(Saved data entries)

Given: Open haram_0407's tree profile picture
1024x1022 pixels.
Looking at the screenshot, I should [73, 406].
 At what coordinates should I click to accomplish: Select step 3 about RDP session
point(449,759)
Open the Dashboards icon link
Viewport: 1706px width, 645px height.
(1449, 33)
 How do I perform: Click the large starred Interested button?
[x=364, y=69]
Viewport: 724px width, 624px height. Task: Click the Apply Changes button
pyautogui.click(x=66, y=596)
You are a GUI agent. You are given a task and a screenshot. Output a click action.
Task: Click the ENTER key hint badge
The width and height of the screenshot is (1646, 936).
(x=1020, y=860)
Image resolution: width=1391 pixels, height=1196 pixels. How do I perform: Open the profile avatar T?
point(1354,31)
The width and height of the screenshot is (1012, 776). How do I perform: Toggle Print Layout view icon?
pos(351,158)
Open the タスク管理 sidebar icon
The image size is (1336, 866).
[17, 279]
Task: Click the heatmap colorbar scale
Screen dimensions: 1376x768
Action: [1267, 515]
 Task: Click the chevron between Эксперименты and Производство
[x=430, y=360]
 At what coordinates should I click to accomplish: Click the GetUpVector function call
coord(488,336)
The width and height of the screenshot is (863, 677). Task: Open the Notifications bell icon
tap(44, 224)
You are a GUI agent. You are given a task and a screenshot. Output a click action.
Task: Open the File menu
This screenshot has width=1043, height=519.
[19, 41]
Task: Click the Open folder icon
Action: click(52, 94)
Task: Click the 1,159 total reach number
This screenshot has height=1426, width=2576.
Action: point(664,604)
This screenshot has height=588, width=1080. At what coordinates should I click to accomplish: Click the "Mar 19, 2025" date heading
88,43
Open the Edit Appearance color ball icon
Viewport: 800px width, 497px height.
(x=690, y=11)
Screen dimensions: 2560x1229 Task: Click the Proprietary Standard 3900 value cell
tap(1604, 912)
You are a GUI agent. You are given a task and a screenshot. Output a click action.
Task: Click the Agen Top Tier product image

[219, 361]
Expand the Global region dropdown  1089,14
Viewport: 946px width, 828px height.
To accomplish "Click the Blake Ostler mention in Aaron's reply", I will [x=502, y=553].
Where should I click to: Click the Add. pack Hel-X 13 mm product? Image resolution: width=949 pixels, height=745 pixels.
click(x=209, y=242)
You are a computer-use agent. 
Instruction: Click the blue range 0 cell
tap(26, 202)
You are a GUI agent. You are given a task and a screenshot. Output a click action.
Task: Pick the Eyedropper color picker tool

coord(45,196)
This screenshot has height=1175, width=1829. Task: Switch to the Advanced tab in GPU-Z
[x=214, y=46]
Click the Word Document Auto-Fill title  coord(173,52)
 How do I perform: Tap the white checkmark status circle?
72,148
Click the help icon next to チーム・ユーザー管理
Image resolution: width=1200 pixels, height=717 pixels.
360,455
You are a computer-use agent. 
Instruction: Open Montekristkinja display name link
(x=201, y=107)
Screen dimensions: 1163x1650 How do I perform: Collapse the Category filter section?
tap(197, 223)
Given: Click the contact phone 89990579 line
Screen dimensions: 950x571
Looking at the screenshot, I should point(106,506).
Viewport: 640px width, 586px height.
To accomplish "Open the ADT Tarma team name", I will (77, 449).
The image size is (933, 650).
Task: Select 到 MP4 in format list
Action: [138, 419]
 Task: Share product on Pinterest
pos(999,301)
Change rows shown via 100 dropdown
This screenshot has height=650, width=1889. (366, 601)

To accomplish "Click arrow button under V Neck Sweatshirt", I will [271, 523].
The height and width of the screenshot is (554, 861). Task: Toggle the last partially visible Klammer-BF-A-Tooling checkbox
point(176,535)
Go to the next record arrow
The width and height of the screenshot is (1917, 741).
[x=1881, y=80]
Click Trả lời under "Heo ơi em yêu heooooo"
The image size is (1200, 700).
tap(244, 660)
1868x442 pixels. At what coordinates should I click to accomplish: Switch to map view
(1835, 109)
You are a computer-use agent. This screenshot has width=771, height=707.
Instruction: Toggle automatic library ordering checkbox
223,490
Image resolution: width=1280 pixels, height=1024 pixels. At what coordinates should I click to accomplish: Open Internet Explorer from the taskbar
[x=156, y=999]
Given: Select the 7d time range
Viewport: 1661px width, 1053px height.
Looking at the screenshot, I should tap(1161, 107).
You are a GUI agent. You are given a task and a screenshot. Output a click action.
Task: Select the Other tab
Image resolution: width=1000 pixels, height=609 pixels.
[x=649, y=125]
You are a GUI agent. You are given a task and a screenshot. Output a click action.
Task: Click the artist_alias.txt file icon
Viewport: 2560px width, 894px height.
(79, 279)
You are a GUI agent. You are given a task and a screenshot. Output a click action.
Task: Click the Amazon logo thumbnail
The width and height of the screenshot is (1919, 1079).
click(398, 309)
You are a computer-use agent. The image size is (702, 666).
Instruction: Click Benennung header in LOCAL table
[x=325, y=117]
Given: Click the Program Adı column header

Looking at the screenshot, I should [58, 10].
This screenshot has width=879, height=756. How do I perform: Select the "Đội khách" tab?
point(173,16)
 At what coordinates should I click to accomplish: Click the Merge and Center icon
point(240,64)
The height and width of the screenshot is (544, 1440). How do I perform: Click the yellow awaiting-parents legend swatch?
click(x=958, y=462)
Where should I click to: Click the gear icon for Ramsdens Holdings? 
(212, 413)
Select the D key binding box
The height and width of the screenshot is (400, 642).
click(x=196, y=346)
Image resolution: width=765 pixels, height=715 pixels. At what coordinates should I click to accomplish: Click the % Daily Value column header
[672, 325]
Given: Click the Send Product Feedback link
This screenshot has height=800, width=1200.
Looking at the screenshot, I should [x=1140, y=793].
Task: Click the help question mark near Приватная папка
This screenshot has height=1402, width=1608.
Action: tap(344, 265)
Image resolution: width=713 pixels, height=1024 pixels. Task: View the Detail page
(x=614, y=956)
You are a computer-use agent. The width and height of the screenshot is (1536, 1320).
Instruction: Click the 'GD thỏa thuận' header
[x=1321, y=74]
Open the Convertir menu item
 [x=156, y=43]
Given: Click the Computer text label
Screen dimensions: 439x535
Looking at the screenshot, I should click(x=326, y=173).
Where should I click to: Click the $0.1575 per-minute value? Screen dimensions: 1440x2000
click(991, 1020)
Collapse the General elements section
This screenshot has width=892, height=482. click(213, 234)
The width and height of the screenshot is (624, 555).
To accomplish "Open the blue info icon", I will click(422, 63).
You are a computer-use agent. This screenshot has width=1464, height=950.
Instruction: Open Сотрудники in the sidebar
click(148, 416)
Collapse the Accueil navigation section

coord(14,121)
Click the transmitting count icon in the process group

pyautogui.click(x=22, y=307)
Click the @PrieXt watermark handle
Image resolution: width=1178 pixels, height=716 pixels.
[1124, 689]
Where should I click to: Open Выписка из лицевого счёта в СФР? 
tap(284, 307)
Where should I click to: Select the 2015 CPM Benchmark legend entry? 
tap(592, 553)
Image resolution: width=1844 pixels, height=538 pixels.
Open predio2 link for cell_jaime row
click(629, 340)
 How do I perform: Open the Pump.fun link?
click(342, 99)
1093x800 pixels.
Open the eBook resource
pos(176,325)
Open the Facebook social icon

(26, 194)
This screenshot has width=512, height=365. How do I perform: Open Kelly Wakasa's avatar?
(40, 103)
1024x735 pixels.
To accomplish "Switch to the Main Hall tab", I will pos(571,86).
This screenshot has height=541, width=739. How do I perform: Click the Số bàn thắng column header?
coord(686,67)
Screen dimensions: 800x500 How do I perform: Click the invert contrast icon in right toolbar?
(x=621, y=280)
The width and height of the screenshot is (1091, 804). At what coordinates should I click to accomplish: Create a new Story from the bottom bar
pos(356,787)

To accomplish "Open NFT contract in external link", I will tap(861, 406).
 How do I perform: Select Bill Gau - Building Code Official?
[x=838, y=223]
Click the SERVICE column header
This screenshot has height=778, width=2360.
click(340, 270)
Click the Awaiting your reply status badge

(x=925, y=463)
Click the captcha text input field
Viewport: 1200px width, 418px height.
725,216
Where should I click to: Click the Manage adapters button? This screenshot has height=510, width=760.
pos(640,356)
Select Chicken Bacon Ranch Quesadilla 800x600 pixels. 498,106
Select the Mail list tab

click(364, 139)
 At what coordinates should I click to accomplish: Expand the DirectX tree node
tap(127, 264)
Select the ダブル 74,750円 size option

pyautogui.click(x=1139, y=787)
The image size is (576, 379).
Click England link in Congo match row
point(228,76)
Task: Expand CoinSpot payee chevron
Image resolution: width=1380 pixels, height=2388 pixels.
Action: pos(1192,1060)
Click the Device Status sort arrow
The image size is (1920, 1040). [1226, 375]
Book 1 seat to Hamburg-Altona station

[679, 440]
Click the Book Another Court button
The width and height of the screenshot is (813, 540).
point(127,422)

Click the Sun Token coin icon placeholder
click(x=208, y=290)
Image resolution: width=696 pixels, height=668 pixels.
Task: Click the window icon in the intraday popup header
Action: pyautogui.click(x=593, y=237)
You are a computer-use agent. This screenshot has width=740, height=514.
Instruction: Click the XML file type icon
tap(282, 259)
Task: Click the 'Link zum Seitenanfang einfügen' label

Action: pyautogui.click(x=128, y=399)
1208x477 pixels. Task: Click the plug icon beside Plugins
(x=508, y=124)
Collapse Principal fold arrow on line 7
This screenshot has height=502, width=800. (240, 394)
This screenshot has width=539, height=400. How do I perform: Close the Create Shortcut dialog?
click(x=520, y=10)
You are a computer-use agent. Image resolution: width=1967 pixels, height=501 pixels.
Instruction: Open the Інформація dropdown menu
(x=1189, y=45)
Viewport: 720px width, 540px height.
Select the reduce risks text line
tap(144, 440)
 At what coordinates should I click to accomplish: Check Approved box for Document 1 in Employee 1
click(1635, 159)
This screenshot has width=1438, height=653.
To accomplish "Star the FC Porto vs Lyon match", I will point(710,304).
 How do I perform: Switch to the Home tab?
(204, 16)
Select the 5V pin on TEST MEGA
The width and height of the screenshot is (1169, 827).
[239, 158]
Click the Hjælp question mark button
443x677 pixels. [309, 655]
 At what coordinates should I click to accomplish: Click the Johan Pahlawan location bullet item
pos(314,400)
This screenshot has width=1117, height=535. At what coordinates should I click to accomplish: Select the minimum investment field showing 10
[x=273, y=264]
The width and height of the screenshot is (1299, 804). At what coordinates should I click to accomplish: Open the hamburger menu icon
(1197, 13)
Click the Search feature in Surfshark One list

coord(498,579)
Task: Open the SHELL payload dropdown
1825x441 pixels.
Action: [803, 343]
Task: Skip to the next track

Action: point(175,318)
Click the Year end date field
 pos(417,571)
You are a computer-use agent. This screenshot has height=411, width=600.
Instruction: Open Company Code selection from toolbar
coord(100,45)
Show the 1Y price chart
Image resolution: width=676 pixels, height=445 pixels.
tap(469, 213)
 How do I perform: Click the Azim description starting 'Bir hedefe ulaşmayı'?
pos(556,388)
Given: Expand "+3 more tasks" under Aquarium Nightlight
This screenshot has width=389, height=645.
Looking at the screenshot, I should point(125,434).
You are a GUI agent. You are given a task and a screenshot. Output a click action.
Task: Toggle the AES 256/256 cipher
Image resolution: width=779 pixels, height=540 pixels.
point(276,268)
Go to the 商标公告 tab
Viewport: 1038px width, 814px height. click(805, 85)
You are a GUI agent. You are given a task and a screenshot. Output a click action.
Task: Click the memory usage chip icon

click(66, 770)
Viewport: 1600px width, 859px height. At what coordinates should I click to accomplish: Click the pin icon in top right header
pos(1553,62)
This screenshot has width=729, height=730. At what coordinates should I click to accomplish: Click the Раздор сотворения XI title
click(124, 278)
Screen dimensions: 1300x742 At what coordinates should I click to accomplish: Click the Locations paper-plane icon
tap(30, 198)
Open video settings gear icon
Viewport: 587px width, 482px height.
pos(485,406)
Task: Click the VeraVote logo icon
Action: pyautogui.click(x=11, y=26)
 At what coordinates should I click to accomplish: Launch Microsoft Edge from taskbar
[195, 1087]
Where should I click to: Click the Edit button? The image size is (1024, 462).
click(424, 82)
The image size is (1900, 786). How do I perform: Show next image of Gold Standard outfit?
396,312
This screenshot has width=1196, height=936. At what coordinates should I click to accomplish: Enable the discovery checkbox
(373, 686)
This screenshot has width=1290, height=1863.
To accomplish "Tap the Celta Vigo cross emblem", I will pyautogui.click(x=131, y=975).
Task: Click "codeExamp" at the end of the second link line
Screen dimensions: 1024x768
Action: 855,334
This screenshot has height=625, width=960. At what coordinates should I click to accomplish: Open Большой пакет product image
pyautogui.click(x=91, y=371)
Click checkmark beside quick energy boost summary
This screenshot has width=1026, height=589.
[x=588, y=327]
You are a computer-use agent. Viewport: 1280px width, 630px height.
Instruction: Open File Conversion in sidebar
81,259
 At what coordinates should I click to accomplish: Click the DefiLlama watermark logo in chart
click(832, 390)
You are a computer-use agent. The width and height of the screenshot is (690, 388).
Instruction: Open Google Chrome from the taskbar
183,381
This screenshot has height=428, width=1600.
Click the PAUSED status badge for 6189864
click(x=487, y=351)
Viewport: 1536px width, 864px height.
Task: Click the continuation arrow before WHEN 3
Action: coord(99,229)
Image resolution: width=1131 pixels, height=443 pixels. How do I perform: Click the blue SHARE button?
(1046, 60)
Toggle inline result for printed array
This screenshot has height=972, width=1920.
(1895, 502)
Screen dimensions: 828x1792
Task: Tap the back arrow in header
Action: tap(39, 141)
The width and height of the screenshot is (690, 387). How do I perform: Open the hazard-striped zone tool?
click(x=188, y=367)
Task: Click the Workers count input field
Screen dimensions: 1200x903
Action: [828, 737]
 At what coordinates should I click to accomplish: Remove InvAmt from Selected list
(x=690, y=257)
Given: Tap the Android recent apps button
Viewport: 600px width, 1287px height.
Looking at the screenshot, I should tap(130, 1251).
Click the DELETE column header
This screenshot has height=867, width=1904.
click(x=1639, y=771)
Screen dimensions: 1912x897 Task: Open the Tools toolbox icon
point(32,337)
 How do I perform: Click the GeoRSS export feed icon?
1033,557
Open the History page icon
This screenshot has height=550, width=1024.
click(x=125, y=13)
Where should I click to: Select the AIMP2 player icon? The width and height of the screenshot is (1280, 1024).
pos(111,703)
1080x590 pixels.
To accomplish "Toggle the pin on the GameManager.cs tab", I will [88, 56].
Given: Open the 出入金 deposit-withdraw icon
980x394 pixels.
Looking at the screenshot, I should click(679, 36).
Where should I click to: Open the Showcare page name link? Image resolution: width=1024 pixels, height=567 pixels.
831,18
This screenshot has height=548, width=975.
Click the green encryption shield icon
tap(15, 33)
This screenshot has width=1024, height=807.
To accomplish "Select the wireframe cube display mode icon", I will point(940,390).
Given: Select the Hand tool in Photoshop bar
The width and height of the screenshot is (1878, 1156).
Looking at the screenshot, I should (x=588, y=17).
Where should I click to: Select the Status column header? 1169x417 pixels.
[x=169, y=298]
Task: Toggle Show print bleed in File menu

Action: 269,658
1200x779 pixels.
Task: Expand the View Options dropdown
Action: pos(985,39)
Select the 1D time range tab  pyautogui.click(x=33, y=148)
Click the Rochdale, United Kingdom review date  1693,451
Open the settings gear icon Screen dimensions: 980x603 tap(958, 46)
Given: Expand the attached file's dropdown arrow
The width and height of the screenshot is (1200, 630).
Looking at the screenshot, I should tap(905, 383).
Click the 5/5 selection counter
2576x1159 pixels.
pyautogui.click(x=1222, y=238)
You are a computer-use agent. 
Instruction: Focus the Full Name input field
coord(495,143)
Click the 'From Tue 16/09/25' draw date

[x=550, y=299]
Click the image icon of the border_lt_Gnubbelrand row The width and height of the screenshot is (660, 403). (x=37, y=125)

## Aim of the task
Of the lines above, retype only those from the line containing "This screenshot has width=1290, height=1863." through the line containing "Toggle inline result for printed array", including both, exactly.

## Solution to this exercise
This screenshot has width=1290, height=1863.
To accomplish "Tap the Celta Vigo cross emblem", I will pyautogui.click(x=131, y=975).
Task: Click "codeExamp" at the end of the second link line
Screen dimensions: 1024x768
Action: 855,334
This screenshot has height=625, width=960. At what coordinates should I click to accomplish: Open Большой пакет product image
pyautogui.click(x=91, y=371)
Click checkmark beside quick energy boost summary
This screenshot has width=1026, height=589.
[x=588, y=327]
You are a computer-use agent. Viewport: 1280px width, 630px height.
Instruction: Open File Conversion in sidebar
81,259
 At what coordinates should I click to accomplish: Click the DefiLlama watermark logo in chart
click(832, 390)
You are a computer-use agent. The width and height of the screenshot is (690, 388).
Instruction: Open Google Chrome from the taskbar
183,381
This screenshot has height=428, width=1600.
Click the PAUSED status badge for 6189864
click(x=487, y=351)
Viewport: 1536px width, 864px height.
Task: Click the continuation arrow before WHEN 3
Action: coord(99,229)
Image resolution: width=1131 pixels, height=443 pixels. How do I perform: Click the blue SHARE button?
(1046, 60)
Toggle inline result for printed array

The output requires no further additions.